データ解析基礎 - Basic Data Analysis

中間試験 - Midterm Examination

May 24, 2012

Problems and answers for Data Set 46

When you are asked to do a calculation, you do not need to compute the decimal equivalent of a fraction or radical (square root). Fractions should be reduced to lowest terms for convenience in grading. Radicals do not need to be reduced.

計算を行うときには分数または根数のままを書いてもよい。少数にする必要はない。ただし、分数の分母と分子は互いに素にすること。
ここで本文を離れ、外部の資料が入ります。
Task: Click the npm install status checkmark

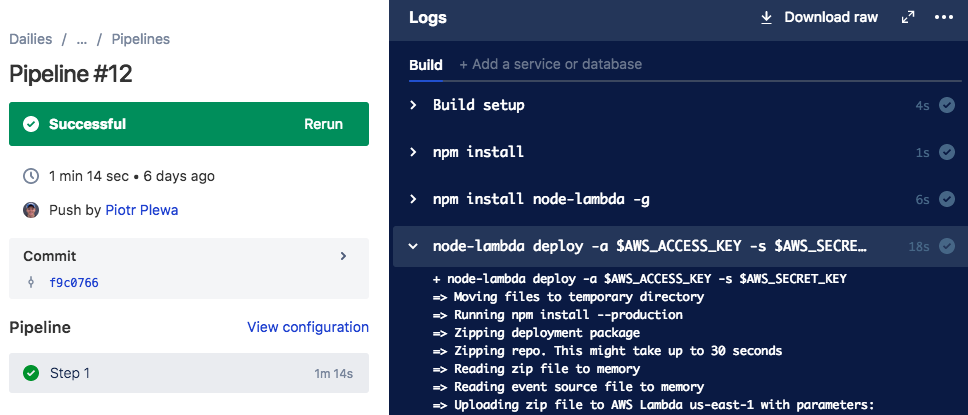Action: click(947, 152)
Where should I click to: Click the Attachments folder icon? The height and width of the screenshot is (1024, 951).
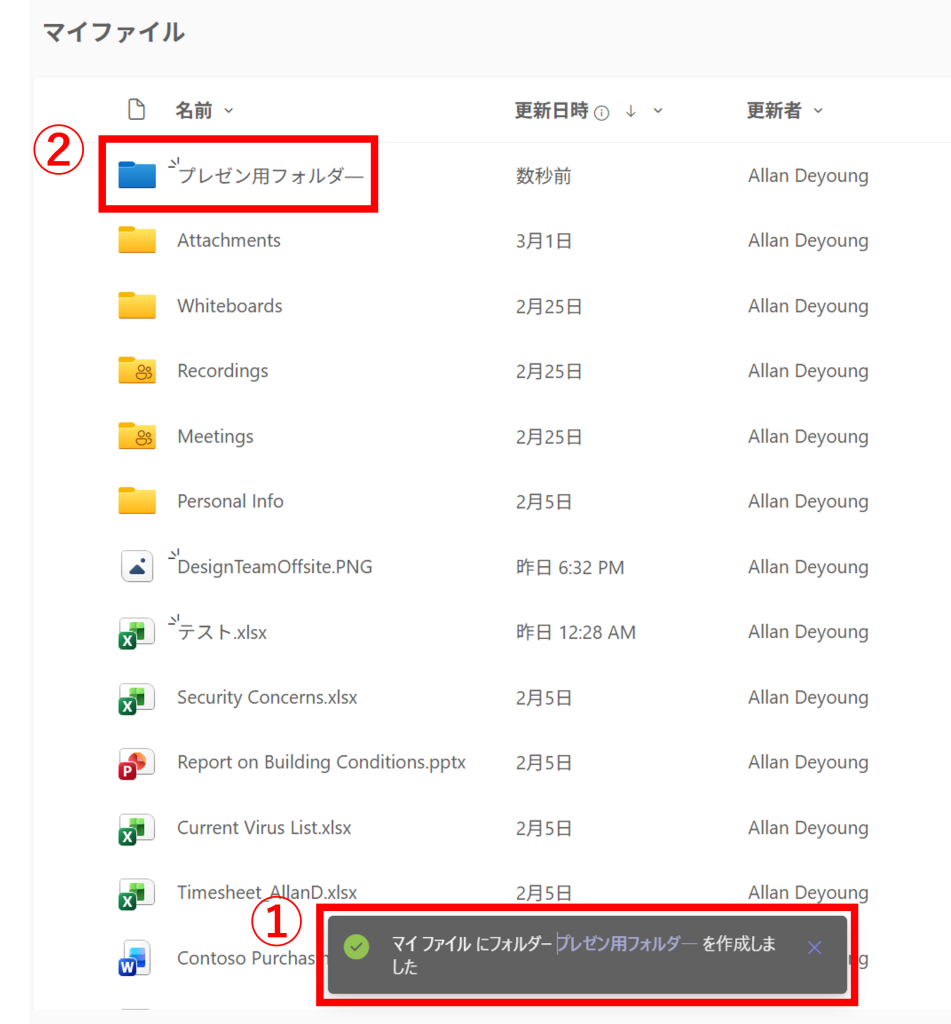[x=137, y=241]
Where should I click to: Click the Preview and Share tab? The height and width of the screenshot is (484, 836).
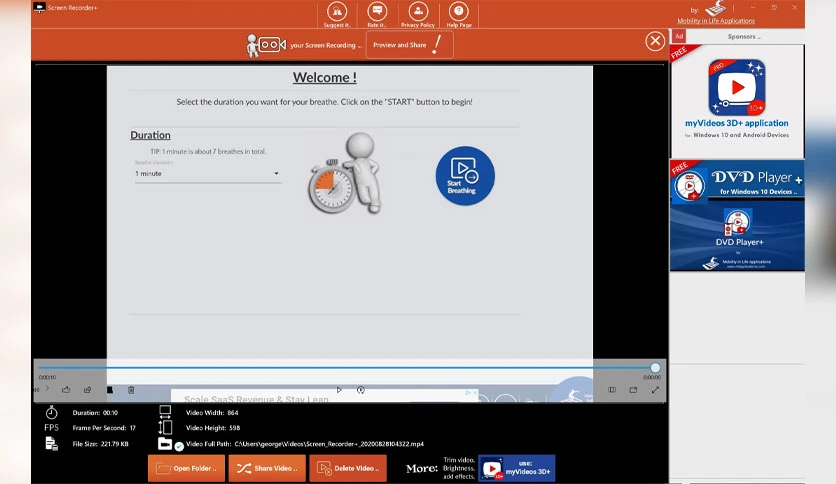[x=409, y=45]

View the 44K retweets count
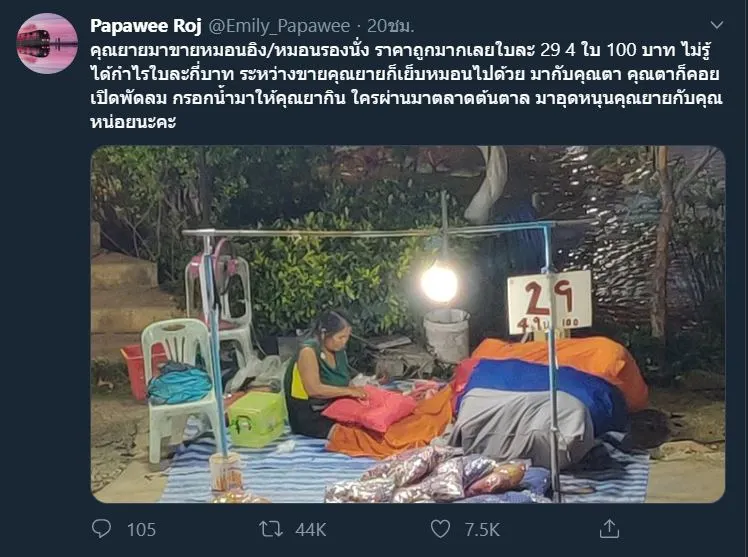coord(311,530)
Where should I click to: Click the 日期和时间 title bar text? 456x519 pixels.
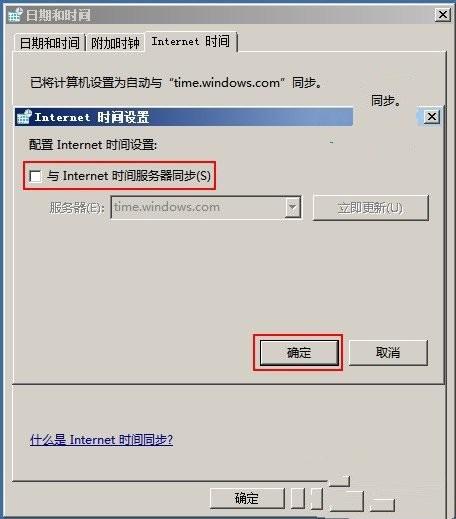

For Problems 1 to 6, use Data Set A. (Each student receives a different data set. Make sure your Data Set ID is correctly entered in the space at the top of the page.) Data Set A is a data set of rice yield (productivity) in metric tonnes per hectare in Japan. Classify productivity according to the following subjective yield scale: x <= 5 is “poor,” 5 < x <= 6.5 is “average,” 6.5 < x <= 8 is “good,” and x > 8 is “excellent.”

問題１〜６にデータセットAを利用してください。（注意：皆に別のデータを用意する。必ずデータセットIDを確認すること。）データセットAは日本の米の生産性（t/ha）である。サイズを「主観的生産性」に以下の表によって区別する：x <= 5は「わるい」、5 < x <= 6.5は「平均」、6.5 < x <= 8は「よい」、そして x > 8は「優秀」。

Copy your data set in the space below:

ここにデータを写ってください：

[7.4, 7.0, 7.5, 7.4, 6.8, 6.5, 6.7, 7.5, 6.4, 6.5]

Sort your raw data, and write the sorted data here.

データを順序に並べてここに書くこと。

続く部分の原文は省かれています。